Source passage
= Beginning of Section =

Not the most elegant way to resolve this, but it gets the job done.

Reading the content of worksheets to generate a comparison

It’s time to replace the fake list of differences with something real. For this part, I will leverage a post I wrote some time back, explaining how to read values and formulas from a spreadsheet; I’ll simply explain my code, rather than go step by step this time:

public class WorksheetsComparer
{
   public static List<Difference> FindDifferences(Excel.Worksheet firstSheet, Excel.Worksheet secondSheet)
   {
      var differences = new List<Difference>();

      try
      {
         var lastCellFirst = GetLastCell(firstSheet);
         var lastCellSecond = GetLastCell(secondSheet);

         var rows = Math.Max(lastCellFirst.Row, lastCellSecond.Row);
         var columns = Math.Max(lastCellFirst.Column, lastCellSecond.Column);

         var firstValues = ReadValues(firstSheet, rows, columns);
         var firstFormulas = ReadFormulas(firstSheet, rows, columns);
         var secondValues = ReadValues(secondSheet, rows, columns);
         var secondFormulas = ReadFormulas(secondSheet, rows, columns);

         for (int row = 1; row <= rows; row++)
         {
            for (int column = 1; column <= columns; column++)
            {
               var firstValue = ConvertToString(firstValues[row, column]);
               var secondValue = ConvertToString(secondValues[row, column]);
               var firstFormula = ConvertToString(firstFormulas[row, column]);
               var secondFormula = ConvertToString(secondFormulas[row, column]);

               if (firstValue != secondValue || firstFormula != secondFormula)
               {
                  var difference = new Difference();
                  difference.Row = row;
                  difference.Column = column;
                  differences.Add(difference);
               }
            }
         }
      }
      catch
      {
         var message = string.Format("Failed to read and compare {0} and {1}", firstSheet.Name, secondSheet.Name);
         MessageBox.Show(message);
         differences = new List<Difference>();
      }

      return differences;
   }

   private static Excel.Range GetLastCell(Excel.Worksheet worksheet)
   {
      var lastCell = worksheet.Cells.SpecialCells(Excel.XlCellType.xlCellTypeLastCell, Type.Missing);
      return lastCell;
   }

   private static string ConvertToString(object content)
   {
      if (content == null)

= End of Section =

Available data

= Beginning of Section =

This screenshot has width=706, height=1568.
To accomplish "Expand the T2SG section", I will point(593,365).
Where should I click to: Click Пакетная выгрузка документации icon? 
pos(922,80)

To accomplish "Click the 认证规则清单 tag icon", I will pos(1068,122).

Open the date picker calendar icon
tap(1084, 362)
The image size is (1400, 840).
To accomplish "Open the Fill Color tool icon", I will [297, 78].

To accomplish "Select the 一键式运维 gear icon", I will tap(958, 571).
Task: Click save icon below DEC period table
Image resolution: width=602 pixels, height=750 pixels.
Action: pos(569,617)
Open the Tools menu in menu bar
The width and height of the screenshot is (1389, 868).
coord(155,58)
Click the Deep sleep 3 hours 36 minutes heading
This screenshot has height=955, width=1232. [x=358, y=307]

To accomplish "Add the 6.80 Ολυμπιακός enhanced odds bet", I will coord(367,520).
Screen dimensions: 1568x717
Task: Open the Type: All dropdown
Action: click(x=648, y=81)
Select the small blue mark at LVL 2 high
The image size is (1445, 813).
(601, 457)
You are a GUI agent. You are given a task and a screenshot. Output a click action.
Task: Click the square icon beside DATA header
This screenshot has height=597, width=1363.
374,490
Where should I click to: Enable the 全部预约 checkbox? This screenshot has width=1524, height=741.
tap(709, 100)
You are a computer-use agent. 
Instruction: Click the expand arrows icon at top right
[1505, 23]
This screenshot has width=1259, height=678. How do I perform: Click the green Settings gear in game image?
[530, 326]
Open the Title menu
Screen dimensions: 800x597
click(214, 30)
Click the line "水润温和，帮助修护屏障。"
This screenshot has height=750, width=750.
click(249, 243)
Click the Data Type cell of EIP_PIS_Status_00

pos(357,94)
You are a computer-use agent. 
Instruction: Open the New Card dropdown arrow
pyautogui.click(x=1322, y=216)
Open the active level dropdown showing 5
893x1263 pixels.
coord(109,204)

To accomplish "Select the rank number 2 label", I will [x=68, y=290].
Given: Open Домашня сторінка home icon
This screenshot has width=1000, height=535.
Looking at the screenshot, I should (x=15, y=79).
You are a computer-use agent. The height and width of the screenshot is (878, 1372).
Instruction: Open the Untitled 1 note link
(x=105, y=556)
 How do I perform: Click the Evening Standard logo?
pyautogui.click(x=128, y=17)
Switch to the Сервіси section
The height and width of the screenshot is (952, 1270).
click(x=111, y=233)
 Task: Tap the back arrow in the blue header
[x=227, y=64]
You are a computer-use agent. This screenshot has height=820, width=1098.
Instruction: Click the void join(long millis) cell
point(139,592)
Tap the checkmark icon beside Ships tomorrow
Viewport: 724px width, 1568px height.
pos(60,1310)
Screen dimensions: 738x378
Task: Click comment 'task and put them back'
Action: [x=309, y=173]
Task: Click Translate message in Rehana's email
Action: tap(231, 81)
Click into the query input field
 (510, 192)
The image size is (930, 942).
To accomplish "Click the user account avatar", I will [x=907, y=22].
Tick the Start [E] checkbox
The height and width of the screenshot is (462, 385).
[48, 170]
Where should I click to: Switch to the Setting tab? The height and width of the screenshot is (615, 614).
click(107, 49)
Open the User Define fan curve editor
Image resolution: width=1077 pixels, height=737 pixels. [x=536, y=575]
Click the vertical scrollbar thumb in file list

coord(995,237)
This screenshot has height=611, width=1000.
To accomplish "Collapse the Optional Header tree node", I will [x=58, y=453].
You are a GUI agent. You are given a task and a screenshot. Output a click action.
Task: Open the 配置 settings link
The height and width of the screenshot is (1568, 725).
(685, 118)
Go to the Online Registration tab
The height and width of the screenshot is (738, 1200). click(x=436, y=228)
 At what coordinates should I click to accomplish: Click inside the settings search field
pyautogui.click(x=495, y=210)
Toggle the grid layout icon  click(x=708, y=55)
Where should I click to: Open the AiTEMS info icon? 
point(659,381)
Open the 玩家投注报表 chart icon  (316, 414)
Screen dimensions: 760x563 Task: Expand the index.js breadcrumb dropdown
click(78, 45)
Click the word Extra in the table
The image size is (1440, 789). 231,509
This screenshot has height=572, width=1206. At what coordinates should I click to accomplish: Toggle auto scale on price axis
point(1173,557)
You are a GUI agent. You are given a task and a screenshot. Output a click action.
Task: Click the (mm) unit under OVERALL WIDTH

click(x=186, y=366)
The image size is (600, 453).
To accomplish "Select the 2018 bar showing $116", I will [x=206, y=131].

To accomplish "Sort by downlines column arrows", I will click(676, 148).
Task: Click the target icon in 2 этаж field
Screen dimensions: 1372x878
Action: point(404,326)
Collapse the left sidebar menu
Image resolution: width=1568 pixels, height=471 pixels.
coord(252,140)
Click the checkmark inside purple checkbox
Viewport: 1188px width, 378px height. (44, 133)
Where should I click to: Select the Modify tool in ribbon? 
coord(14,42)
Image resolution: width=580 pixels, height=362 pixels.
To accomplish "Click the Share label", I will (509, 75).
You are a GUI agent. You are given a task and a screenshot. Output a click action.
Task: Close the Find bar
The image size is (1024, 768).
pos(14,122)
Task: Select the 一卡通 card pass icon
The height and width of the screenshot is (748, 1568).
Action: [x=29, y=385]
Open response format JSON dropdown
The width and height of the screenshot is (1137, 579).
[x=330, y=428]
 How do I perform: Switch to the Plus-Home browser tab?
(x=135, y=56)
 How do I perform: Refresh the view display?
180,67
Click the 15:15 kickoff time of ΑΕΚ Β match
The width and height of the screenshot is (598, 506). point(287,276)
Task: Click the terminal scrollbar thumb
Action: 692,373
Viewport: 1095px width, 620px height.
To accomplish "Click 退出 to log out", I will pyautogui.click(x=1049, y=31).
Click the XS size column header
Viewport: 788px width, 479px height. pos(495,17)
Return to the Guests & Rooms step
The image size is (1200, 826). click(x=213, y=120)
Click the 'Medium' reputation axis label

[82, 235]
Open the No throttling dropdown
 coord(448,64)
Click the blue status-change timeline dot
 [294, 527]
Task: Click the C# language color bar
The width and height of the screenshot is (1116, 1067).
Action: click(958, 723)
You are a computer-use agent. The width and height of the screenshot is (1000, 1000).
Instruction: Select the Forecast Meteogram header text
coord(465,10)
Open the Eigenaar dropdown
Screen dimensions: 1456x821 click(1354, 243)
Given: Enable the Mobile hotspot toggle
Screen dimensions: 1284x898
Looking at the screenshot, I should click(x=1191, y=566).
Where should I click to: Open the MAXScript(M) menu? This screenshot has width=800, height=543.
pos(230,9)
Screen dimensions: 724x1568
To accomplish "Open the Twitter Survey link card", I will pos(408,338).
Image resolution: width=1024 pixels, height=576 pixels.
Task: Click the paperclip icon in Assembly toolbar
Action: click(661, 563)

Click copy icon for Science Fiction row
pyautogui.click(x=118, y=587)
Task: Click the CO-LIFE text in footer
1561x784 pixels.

= End of Section =

What you have to do
Please carry on the Excel worksheet comparison article from the point where it stops.

Answer for the task
      {
         return string.Empty;
      }

      return Convert.ToString(content);
   }

   private static object[,] ReadValues(Excel.Worksheet sheet, int lastRow, int lastColumn)
   {
      object[,] cellValues;
      var firstCell = sheet.get_Range("A1", Type.Missing);
      var lastCell = (Excel.Range)sheet.Cells[lastRow, lastColumn];

      if (lastRow == 1 && lastColumn == 1)
      {
         cellValues = new object[2, 2];
         cellValues[1, 1] = firstCell.Value2;
      }
      else
      {
         Excel.Range worksheetCells = sheet.get_Range(firstCell, lastCell);
         cellValues = worksheetCells.Value2 as object[,];
      }

      return cellValues;
   }

   private static object[,] ReadFormulas(Excel.Worksheet sheet, int lastRow, int lastColumn)
   {
      object[,] cellFormulas;
      var firstCell = sheet.get_Range("A1", Type.Missing);
      var lastCell = (Excel.Range)sheet.Cells[lastRow, lastColumn];

      if (lastRow == 1 && lastColumn == 1)
      {
         cellFormulas = new object[2, 2];
         cellFormulas[1, 1] = firstCell.Formula;
      }
      else
      {
         Excel.Range worksheetCells = sheet.get_Range(firstCell, lastCell);
         cellFormulas = worksheetCells.Formula as object[,];
      }

      return cellFormulas;
   }
}

The code is rather straightforward. It finds the last cell of each worksheet, so that the smallest block of cells that contains all values from both worksheets can be read. I chose to go this route, because it simplifies the code: we read data into arrays of the same dimension, so we can simply traverse all rows and columns, without having to verify whether we passed the upper bound of one of the arrays.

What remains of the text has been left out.